人手不足でキャリア採用が増加し、TVCMで「転職エージェント」の言葉がよく聞かれるようになった。しかし「転職エージェント」がどんなサービスなのかよく知らず、転職時にも利用しない人がまだ多いようだ。
転職経験者404人を対象に、インターネットリサーチのNEXERが人材紹介会社でRSG転職ナビを手掛けるRSGと共同で実施した調査によると、転職時に「転職エージェントを利用しなかった」と答えた人は69.2%を占めたという。
利用者の理由「色々面倒な交渉をしてくれるから」
転職エージェントを利用しなかった回答者からは、その理由について、
「当時は転職エージェントがどういうものか知らなかったから」(30代男性)
「(転職エージェント選びは)どこがいいかわからない」(30代女性)
といった回答があった。一方、転職時に「転職エージェントを利用した」と答えた人は全体の20.8%にとどまったが、利用の理由について、
「自分で探すよりも効率よく(転職先を)探せると思ったため」(30代女性)
「業界について最新の情報を知っていて、信頼出来るから」(30代男性)
「求人サイトには載っていない仕事が多くあり、サポート体制も整っているから」(30代女性)
「色々面倒な交渉をしてくれるから」(30代女性)
といった期待やメリットをあげている。
転職エージェントを利用した人に、転職時に何社利用したかを聞いたところ、「1社」が48.8%と半数近くを占め、「2社」が31.0%、「3社以上」は20.2%だった。

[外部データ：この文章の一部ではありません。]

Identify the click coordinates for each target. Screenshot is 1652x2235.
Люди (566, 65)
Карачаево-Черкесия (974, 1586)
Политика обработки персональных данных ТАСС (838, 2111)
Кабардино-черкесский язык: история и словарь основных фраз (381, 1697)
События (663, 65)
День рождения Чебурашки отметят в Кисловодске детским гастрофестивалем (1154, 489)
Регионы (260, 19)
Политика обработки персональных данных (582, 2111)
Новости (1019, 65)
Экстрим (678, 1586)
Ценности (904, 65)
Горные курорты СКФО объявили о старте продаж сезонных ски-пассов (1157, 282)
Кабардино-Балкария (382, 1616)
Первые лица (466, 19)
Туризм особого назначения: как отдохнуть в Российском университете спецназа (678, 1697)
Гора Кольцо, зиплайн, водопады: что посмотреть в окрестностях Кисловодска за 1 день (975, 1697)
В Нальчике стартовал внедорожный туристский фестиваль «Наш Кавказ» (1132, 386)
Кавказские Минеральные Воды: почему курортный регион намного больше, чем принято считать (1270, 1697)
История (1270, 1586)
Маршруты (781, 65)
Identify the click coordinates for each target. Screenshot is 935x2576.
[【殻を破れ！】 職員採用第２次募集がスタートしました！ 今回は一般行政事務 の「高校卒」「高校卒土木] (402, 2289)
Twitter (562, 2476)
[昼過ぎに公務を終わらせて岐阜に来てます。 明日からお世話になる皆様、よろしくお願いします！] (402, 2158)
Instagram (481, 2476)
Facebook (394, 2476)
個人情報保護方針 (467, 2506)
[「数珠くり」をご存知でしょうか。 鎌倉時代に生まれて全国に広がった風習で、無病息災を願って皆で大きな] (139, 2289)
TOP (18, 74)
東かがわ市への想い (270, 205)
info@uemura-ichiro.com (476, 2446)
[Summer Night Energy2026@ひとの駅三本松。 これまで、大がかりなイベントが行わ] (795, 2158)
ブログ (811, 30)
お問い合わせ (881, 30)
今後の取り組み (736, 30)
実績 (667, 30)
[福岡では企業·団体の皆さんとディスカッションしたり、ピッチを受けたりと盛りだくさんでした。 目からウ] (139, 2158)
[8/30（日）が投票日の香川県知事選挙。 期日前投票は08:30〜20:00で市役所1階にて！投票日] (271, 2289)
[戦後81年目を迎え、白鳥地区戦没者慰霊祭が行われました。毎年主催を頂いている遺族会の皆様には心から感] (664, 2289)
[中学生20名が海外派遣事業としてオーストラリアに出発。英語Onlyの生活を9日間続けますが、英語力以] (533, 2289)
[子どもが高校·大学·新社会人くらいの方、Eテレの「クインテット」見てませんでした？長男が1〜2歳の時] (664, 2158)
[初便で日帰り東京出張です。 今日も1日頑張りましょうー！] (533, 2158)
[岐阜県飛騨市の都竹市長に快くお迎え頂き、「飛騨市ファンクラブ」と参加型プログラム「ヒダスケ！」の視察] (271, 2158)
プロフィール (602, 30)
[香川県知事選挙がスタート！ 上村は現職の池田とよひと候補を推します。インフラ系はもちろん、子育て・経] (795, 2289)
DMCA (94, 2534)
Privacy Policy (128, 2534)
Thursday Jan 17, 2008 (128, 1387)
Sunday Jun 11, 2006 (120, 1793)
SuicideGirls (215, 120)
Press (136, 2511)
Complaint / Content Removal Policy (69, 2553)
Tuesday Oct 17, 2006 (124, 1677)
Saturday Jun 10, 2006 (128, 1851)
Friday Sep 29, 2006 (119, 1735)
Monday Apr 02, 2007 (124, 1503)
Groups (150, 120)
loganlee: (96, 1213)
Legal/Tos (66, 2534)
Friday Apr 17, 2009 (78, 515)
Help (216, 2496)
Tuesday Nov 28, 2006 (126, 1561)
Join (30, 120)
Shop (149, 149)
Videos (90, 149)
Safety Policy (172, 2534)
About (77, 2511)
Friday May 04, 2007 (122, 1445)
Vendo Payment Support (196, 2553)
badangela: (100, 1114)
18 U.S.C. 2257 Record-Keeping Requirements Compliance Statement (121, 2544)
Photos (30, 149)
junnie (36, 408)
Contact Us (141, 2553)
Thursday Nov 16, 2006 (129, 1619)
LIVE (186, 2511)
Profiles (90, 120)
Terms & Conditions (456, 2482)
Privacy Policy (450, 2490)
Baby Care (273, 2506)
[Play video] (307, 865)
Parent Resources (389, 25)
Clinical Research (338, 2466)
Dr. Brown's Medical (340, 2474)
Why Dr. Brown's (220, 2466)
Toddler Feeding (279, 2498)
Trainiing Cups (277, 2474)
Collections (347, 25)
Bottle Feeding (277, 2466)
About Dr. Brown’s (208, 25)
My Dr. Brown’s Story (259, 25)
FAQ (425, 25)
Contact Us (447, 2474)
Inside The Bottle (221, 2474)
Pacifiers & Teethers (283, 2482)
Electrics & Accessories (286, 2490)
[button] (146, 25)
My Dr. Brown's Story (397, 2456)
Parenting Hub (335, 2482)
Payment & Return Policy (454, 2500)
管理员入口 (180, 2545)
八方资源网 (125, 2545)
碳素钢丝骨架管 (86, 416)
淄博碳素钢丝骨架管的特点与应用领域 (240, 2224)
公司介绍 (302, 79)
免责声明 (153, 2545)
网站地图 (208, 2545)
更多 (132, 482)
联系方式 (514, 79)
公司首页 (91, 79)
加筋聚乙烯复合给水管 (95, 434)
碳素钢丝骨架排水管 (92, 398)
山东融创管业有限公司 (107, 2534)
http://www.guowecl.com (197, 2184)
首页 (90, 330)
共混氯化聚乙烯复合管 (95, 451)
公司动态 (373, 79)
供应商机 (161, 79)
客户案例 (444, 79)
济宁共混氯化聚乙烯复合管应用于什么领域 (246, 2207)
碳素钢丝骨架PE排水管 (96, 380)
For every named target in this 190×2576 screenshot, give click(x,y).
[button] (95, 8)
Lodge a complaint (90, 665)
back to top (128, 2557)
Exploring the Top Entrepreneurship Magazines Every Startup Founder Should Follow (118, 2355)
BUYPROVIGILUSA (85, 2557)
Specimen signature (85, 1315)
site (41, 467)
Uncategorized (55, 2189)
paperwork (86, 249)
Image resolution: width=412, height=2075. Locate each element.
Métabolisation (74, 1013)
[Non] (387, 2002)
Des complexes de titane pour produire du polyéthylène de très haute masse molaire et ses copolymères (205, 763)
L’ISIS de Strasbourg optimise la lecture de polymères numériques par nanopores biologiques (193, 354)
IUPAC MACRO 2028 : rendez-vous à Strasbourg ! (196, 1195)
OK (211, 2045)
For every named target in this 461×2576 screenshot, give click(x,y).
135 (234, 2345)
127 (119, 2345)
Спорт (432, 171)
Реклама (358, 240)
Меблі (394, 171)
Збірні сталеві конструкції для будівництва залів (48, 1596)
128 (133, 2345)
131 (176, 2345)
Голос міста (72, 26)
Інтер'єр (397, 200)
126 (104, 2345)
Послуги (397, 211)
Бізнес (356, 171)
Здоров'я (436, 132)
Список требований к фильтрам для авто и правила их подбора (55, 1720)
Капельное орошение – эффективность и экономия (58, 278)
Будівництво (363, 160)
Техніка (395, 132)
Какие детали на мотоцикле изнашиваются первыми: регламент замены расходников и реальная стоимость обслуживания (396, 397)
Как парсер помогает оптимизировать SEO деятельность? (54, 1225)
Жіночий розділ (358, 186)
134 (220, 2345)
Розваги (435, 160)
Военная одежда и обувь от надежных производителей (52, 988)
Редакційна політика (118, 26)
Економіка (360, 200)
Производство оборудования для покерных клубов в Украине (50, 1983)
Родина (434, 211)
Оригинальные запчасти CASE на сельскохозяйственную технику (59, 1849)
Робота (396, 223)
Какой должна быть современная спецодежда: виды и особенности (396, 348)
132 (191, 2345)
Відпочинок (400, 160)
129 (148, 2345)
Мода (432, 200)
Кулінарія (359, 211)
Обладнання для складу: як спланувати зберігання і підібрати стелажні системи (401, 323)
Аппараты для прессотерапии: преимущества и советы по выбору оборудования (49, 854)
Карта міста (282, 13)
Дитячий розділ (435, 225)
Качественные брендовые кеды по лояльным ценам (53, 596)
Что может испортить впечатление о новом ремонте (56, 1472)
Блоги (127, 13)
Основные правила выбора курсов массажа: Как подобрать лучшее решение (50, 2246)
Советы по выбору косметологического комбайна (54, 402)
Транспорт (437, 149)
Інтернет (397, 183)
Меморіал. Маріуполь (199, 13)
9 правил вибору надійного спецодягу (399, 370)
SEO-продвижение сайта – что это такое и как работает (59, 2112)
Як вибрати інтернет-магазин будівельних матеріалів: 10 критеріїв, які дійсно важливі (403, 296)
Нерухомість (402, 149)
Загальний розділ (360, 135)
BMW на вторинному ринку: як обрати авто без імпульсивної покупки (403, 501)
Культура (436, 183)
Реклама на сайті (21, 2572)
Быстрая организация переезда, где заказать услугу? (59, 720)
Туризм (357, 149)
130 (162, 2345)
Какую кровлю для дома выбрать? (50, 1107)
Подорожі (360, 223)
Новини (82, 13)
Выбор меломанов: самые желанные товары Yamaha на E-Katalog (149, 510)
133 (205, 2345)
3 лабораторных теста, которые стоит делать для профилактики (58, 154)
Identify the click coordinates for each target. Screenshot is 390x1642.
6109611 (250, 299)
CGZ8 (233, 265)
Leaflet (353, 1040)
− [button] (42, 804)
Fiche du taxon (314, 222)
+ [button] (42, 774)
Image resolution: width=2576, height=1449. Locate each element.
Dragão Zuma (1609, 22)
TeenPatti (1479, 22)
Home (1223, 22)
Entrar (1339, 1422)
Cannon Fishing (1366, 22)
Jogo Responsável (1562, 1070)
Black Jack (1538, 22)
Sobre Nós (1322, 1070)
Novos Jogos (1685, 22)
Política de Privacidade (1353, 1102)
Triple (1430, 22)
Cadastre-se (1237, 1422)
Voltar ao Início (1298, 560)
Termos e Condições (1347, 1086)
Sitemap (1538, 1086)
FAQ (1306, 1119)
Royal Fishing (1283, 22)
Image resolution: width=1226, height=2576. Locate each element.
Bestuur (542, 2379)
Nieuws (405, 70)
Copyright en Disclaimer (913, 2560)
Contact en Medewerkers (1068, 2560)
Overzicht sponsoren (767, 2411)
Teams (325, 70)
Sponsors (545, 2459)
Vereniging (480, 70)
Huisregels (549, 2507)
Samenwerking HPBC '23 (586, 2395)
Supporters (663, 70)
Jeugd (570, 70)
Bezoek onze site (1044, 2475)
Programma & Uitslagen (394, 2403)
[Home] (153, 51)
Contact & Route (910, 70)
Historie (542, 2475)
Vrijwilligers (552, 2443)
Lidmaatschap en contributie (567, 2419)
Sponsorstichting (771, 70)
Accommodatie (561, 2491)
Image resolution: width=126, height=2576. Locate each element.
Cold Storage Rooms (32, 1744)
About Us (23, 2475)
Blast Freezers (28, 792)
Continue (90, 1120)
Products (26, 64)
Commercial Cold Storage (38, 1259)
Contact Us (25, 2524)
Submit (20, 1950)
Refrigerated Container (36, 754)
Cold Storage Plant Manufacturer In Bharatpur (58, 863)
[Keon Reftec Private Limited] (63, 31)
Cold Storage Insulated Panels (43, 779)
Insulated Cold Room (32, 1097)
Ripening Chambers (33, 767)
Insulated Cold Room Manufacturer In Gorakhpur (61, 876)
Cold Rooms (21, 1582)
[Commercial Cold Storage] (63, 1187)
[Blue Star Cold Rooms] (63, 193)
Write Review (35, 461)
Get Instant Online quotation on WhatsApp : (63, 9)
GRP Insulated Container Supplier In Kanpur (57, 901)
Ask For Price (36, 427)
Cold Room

また、転職エージェントを利用して「最終的に転職は成功しましたか?」と尋ねたところ、「成功した」と答えた人は69.0%を占めたものの、「成功していない」と答えた人が31.0%いた。転職エージェントを利用しても、必ず転職できるわけではないようだ。
転職エージェントとは、そもそもどんなサービスなのだろうか。都内のハイクラス向けエージェントに勤めるAさんに話を聞いた。
「転職エージェントは、正式名称は人材紹介会社といって、求職者と求人企業のマッチングをするのが仕事です。求職者が希望条件を伝えると、それに合った企業を紹介します。企業やその業界、ポジションの詳しい情報を提供したり、面接のアドバイスやスケジュール調整をしたり、年収などの希望条件を代わりに交渉するなど、まさに"エージェント(代理人)"の役割を果たしてくれる便利なサービスなんです、手前味噌ですけど(笑)」
求職者は基本的に無料でサービスを受けられるが、転職が成立すると求人企業は転職エージェントに成功報酬を支払わなければならない。
成功報酬は、一般的に採用された人材の年収の30%から35%程度だが、マネージャーや経営幹部といった採用難易度が高く、事業貢献が期待される人材の場合、50%や100%の成功報酬が支払われることもあるという。
大手と中堅中小「それぞれのメリットを活かす」
たとえば年収2000万円のポジションに求人を出している企業に、条件に合った人材を紹介し転職が成立したとする。その場合、一般的な成功報酬は600万円から700万円、難易度によっては1000万円から2000万円の報酬を得られるというから驚きだ。
もちろん、この報酬は人材紹介会社に支払われるもので、エージェント個人に支払われる割合は会社によって異なる。
「固定給とインセンティブの組み合わせなど、給与体系は会社によって異なりますが、成功報酬の1割から3割程度がエージェント個人に支払われる会社が多いのではないでしょうか。ただ、私が過去に働いていた会社では5割というところもありました」
これだけ儲かる商売であれば誰もがやりたいところだが、Aさんによると「人材紹介業を行うには厚生労働省の許可が必要で、無認可のサービス提供は禁止されている」とのことだ。
さらに、転職エージェントが求職者を連れてきていきなり企業に紹介しても、門前払いされてしまう。求人企業と契約を交わして募集条件を知らせてもらい、成功報酬の割合などを事前に取り決める必要がある。
Aさんは、転職エージェントを利用する際には「求職者の見えないところで、求人企業から成功報酬を得ている」人材紹介ビジネスの仕組みを理解したうえで、複数のエージェントを利用することを勧める。
「転職エージェントには大きく分けて、求人数は非常に多いけどマッチングが雑な傾向にある大手と、求人数は限られるけれど特定の業界や職種の事情に詳しい中小中堅があります。この2種類を組み合わせることで、それぞれのメリットを活かすことができますので、複数のエージェントから求人の紹介を受けることをおすすめします」
また、エージェントを使っても3割の人が転職に至らなかった理由について、Aさんは「紹介した求職者が早期退職してしまうと、成功報酬の返金を求められる場合がある」と指摘。そのため、無理なマッチングをするくらいなら「いまの悩みを解決するには、いまの会社で頑張った方がいい」などとアドバイスをするからではないか、と推測する。